Pada Mei 2021, tagar #FixTheCountry dan beberapa variasi dibuat di media sosial oleh para aktivis muda Ghana yang menyerukan reformasi sosial dan ekonomi. Kampanye itu dengan cepat menjadi viral. Ribuan orang kemudian bergabung dengan gerakan protes, yang juga membidik pemerintah karena dianggap tidak bekerja dengan baik.
Para aktivis di belakang aksi tagar #FixTheCountry mengatakan, mereka tadinya ingin melakukan unjuk rasa awal Mei lalu. Namun, karena ada pandemi corona, polisi melarang aksi mereka dan mendapat perintah untuk bertindak tegas.
Tanggal 6 Juli, spanduk dengan tagar itu terlihat pada demonstrasi antipemerintah di Accra yang digalang oposisi Kongres Nasional Demokrat (NDC). Aksi protes itu juga menuntut keadilan bagi dua orang yang ditembak mati polisi di wilayah Ashanti selatan pada 29 Juni, ketika sedang memprotes pemukulan brutal pada 25 Juni terhadap aktivis sosial Ibrahim "Kaaka" Mohammed yang kemudian meninggal beberapa hari sesudah itu.
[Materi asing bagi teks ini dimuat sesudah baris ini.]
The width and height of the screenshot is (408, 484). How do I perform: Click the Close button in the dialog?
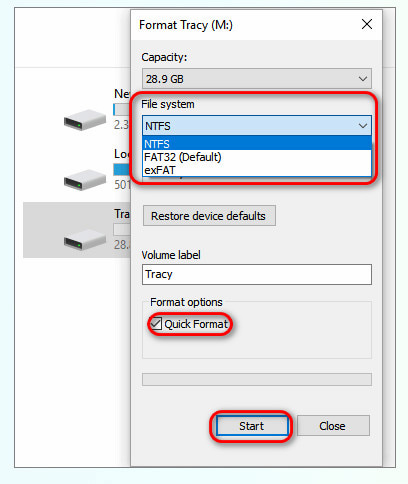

Kekalutan politik di Ghana
Demonstrasi pertama yang diselenggarakan oleh kelompok #FixTheCountry digelar hari Rabu (4/8).
Ernesto Yeboah dari kelompok aktivis Liga Pejuang Ekonomi mengatakan kepada DW, gerakan protes saat ini tumbuh dari perasaan umum di kalangan muda yang merasa tidak didengar suaranya oleh mereka yang bertanggung jawab menjalankan negara.
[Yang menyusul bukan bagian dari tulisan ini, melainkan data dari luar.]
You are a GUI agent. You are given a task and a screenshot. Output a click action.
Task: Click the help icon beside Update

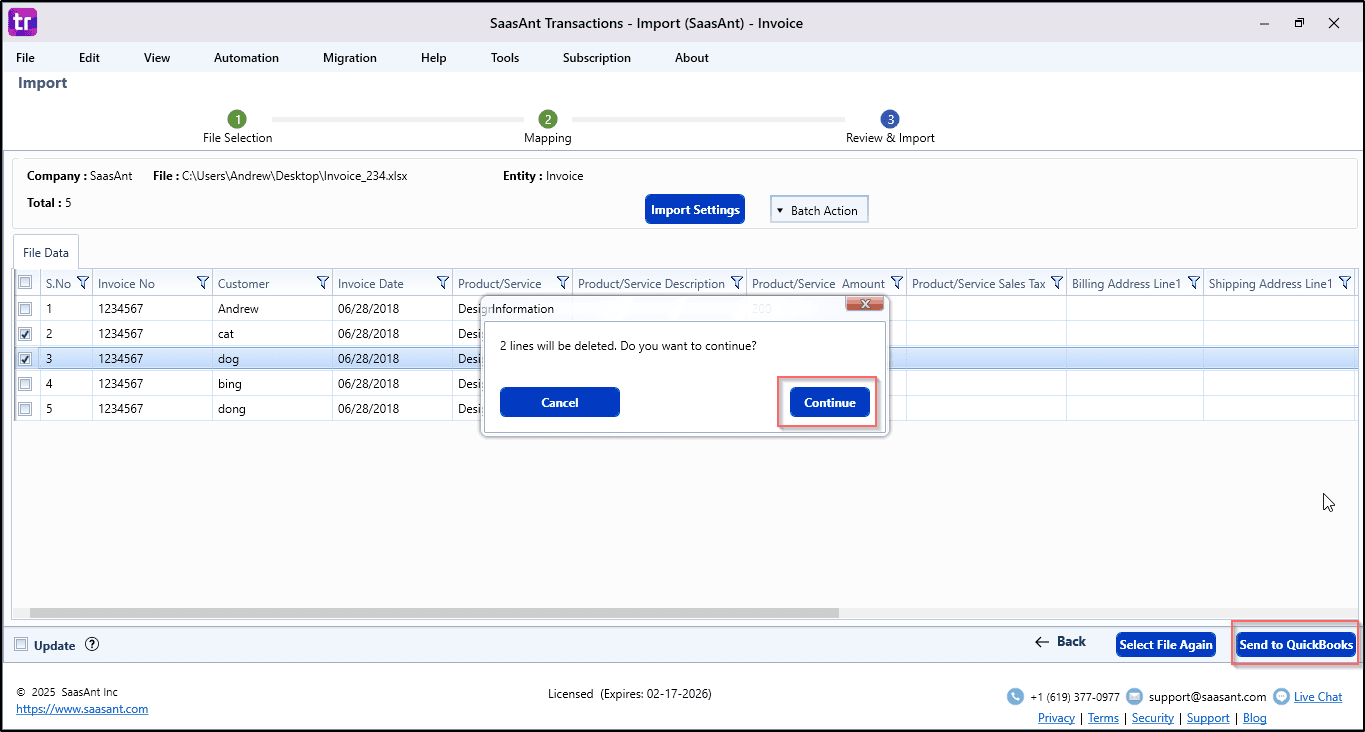[92, 645]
"Kami lapar," kata Yeboah. "Banyak hal buruk. Banyak hal sulit. Hidup sulit. Dan itu tidak menjadi berita utama."
Ghana sering dipuji sebagai negara demokrasi yang stabil di Afrika yang sering bergejolak. Pemilihan presiden pada Desember 2020 berlangsung bebas dan adil, kata pengamat internasional. Namun, pemungutan suara itu memicu polarisasi dan ketegangan politik. Presiden Nana Akufo-Addo berhasil memenangkan masa jabatan kedua, tetapi hanya memiliki dukungan mayoritas kecil di parlemen.
Mengapa kaum muda marah?
Dibebani dengan meningkatnya utang publik dan perekonomian yang terpuruk dihantam pandemi, pemerintah Ghana memperkenalkan pajak baru, yang mengakibatkan kenaikan harga bahan bakar. Hal itu mendorong kenaikan harga barang pokok dan dan jasa-jasa penting.
Dalam dua dekade terakhir, perekonomian Ghana menunjukkan pertumbuhan yang mengesankan, tetapi pembukaan lapangan kerja tertinggal, menurut sebuah studi yang dirilis tangki pemikir Brookings Institute.
Lebih dari setengah populasi Ghana yang seluruhnya berjumlah 31 juta orang berusia di bawah 25 tahun. Banyak dari warga muda tidak mampu melanjutkan pendidikan ke universitas. Sepertiga dari kaum muda tidak memiliki pekerjaan maupun pelatihan profesional, menurut Bank Dunia. Sementara parlemen saat ini sering mengalami kebuntuan karena polarisasi politik. Semua itu meningkatkan rasa frustasi di kalangan muda, ditambah lagi dengan kesulitan yang ditimbulkan oleh pandemi.